▶ _TASK PROMPT_
Can you transcribe the book description below, between "Charles Hill-Tout was" and "Simon Fraser University.", inclusive?

***** PROVIDED TEXT *****

The Salish People: Volume III

The Mainland Halkomaelem

by Charles Hill-Tout, edited by Ralph Maud

tagged: cultural, native americans, native american, indigenous studies, british columbia (bc)
Description

Charles Hill-Tout was born in England in 1858 and came to British Columbia in 1891. A pioneer settler at Abbotsford in the Fraser Valley, he devoted many years of fieldwork to his studies of the Salish and published in the scholarly periodicals of the day. He was honoured as president of the Anthropological Section of the Royal Society of Canada and as a fellow of the Royal Anthropological Institute of Great Britain. In The Salish People, his field reports are collected for the first time.

In The Salish People each volums serves as a useful guide to a specific geographic area, bringing the past to the present. The four volumes, rich in stories and factual details about the old customs of the Coast and Interior Salish, are each edited with an introduction by Ralph Maud, who lives in the Fraser Valley and who teaches a course on the B.C. Indian Oral Tradition at Simon Fraser University.

***** DATASET CONTENT *****

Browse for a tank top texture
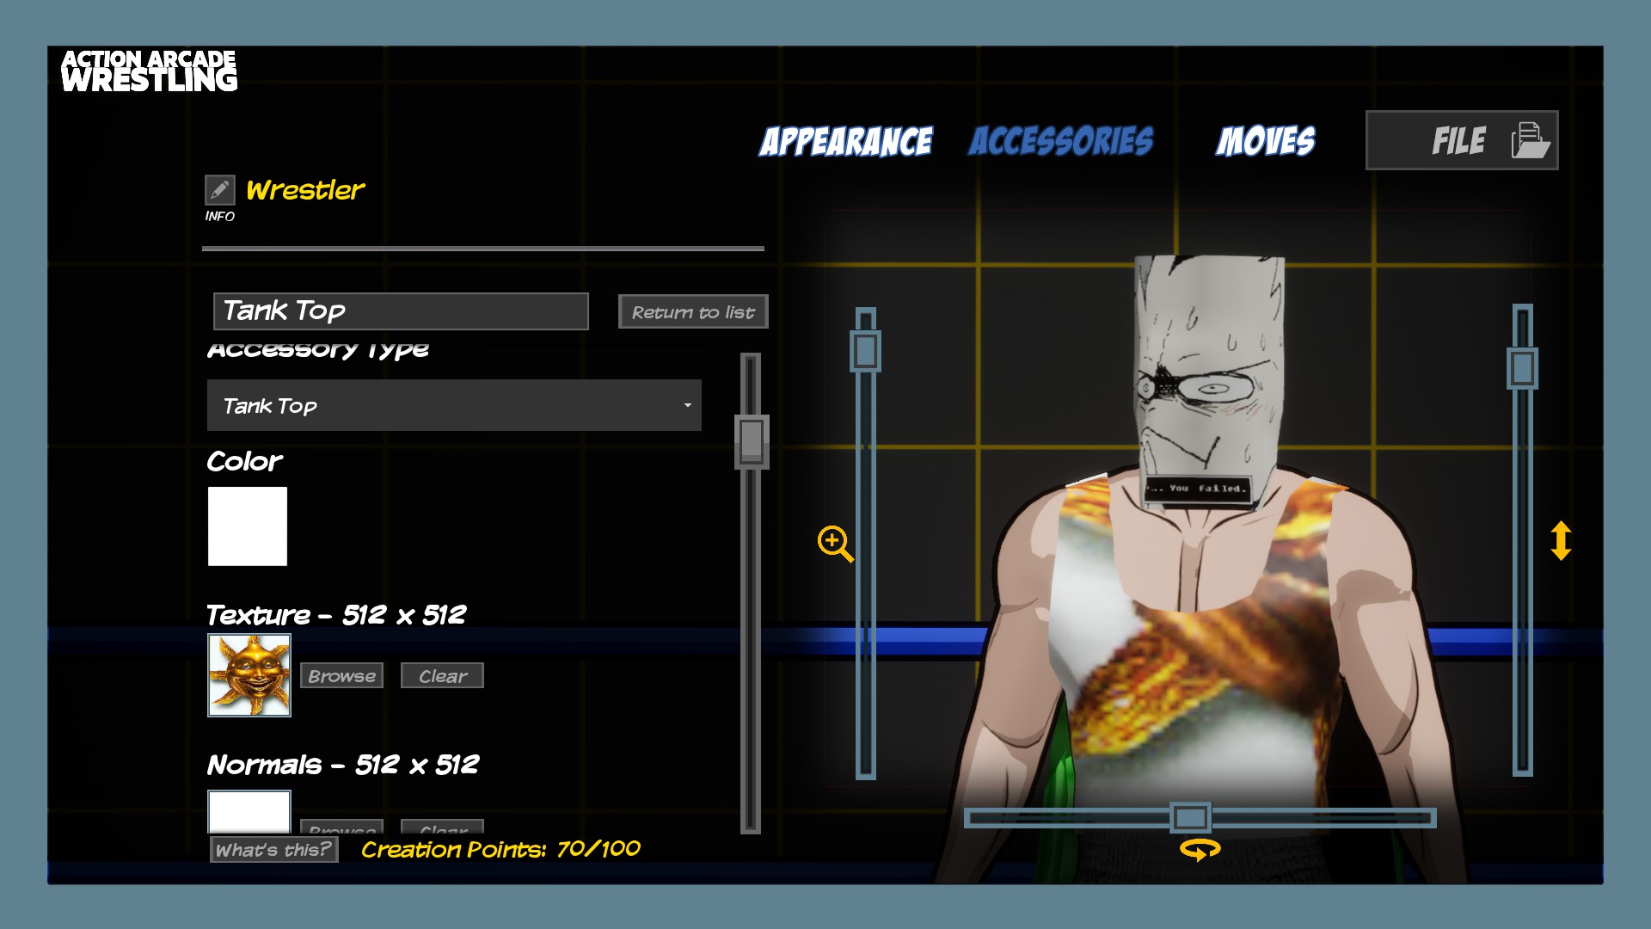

*****

▶ _EXERCISE RESULT_
Charles Hill-Tout was born in England in 1858 and came to British Columbia in 1891. A pioneer settler at Abbotsford in the Fraser Valley, he devoted many years of fieldwork to his studies of the Salish and published in the scholarly periodicals of the day. He was honoured as president of the Anthropological Section of the Royal Society of Canada and as a fellow of the Royal Anthropological Institute of Great Britain. In The Salish People, his field reports are collected for the first time.

In The Salish People each volums serves as a useful guide to a specific geographic area, bringing the past to the present. The four volumes, rich in stories and factual details about the old customs of the Coast and Interior Salish, are each edited with an introduction by Ralph Maud, who lives in the Fraser Valley and who teaches a course on the B.C. Indian Oral Tradition at Simon Fraser University.